Ciudad Victoria, Tamaulipas.- Ante el aumento de muertes por enfermedades cardiovasculares, el diputado Sergio Arturo Ojeda Castillo presentó una iniciativa para convertir espacios públicos de Tamaulipas en zonas cardioprotegidas equipadas con desfibriladores y personal capacitado.
La propuesta busca reformar la Ley de Salud estatal para obligar la instalación de Desfibriladores Externos Automáticos (DEA) en edificios públicos, centros comerciales, escuelas, terminales de transporte, gimnasios y sitios con alta concentración de personas.
El legislador advirtió que los paros cardiacos representan una de las principales emergencias médicas y que cada minuto sin atención reduce entre siete y diez por ciento las posibilidades de supervivencia.
La iniciativa contempla la creación de un sistema estatal de espacios cardioprotegidos, donde además de contar con desfibriladores exista personal entrenado en reanimación cardiopulmonar para brindar una respuesta inmediata.

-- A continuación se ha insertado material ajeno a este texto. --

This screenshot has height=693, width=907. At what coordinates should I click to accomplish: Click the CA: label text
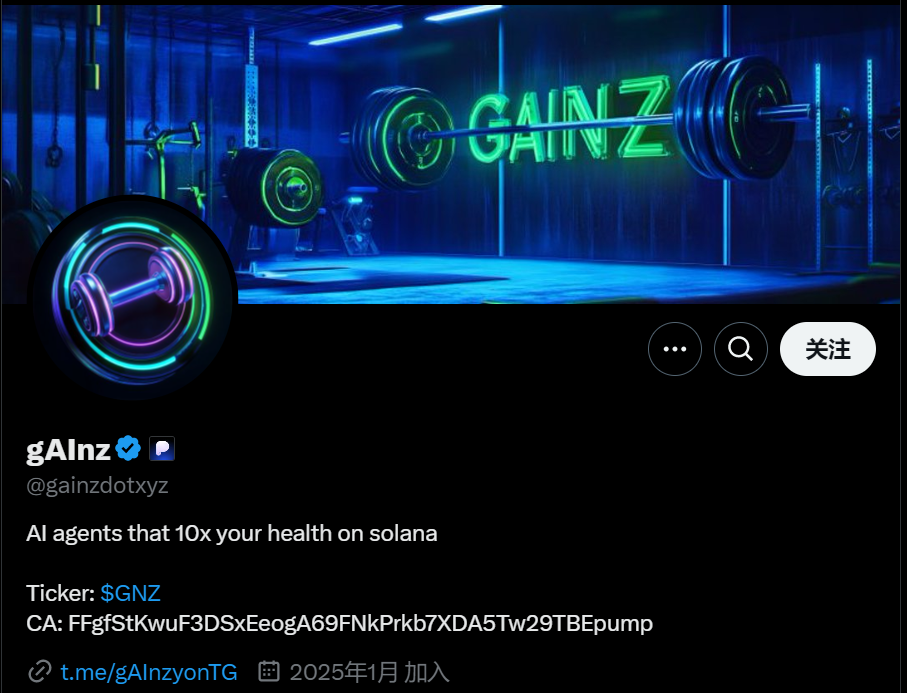[x=45, y=624]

Entre las medidas planteadas destaca que todos los municipios deberán disponer al menos de un DEA instalado en centros de salud, con acceso permanente para atender emergencias cardiacas.

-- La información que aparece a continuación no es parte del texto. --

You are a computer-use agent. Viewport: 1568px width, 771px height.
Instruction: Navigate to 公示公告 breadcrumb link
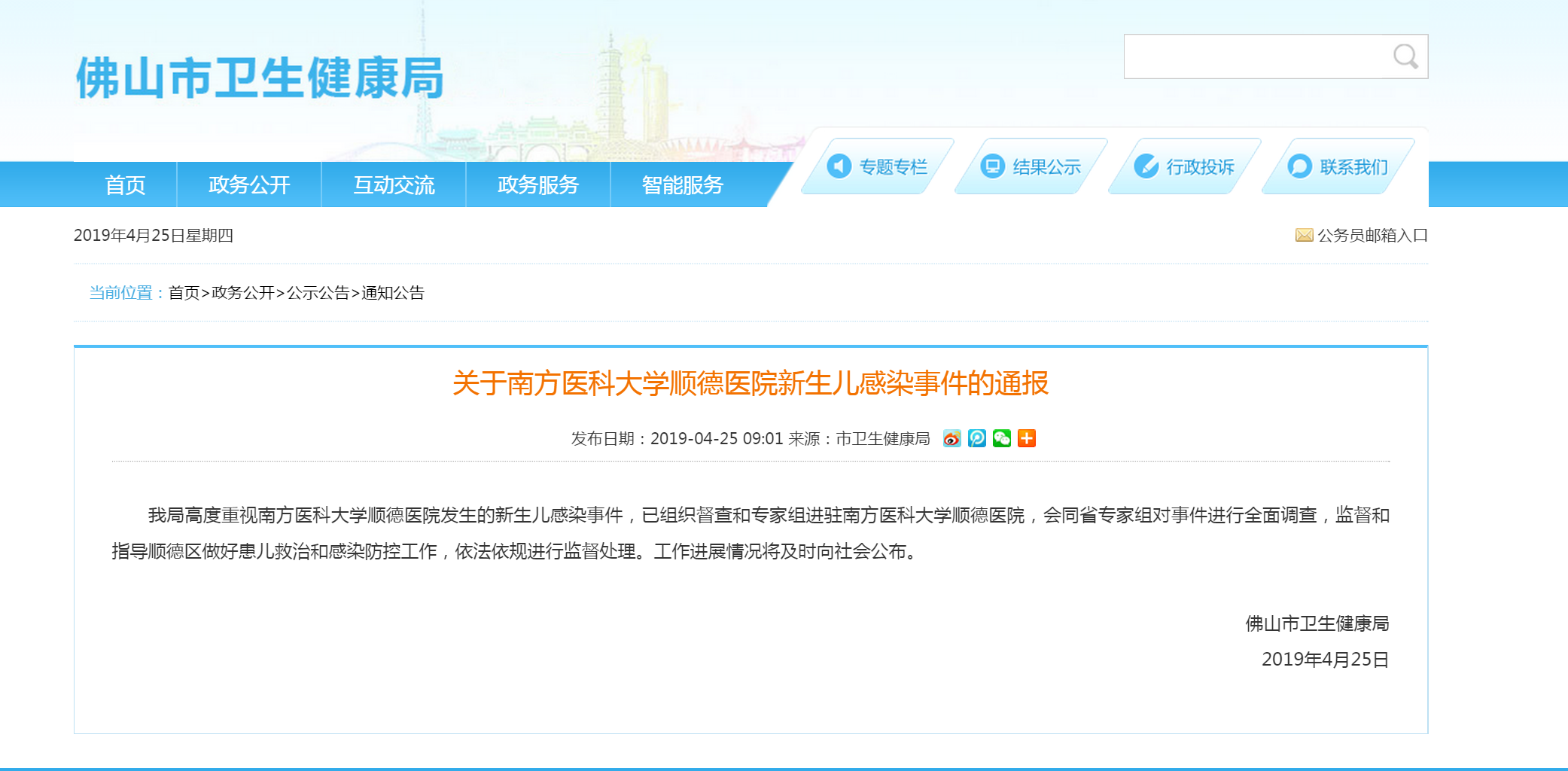[x=318, y=293]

También se propone que inmuebles o eventos con afluencia superior a 500 personas cuenten obligatoriamente con desfibriladores, protocolos de atención y trabajadores capacitados para actuar durante una contingencia.

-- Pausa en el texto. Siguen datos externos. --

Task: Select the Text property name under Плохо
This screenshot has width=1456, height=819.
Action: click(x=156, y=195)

El proyecto establece que al menos 30 por ciento del personal de edificios considerados cardioprotegidos deberá acreditar capacitación en reanimación cardiopulmonar y manejo de estos dispositivos especializados.
Asimismo, plantea crear un registro estatal de instructores, empresas capacitadoras y primeros respondientes certificados por la Secretaría de Salud para garantizar estándares internacionales de preparación.
Ojeda Castillo argumentó que la medida responde a una realidad alarmante, ya que las enfermedades del corazón continúan siendo la principal causa de muerte en México y el mundo.
La iniciativa también contempla protección legal para quienes utilicen desfibriladores durante una emergencia, siempre que actúen de buena fe para intentar salvar la vida de una persona.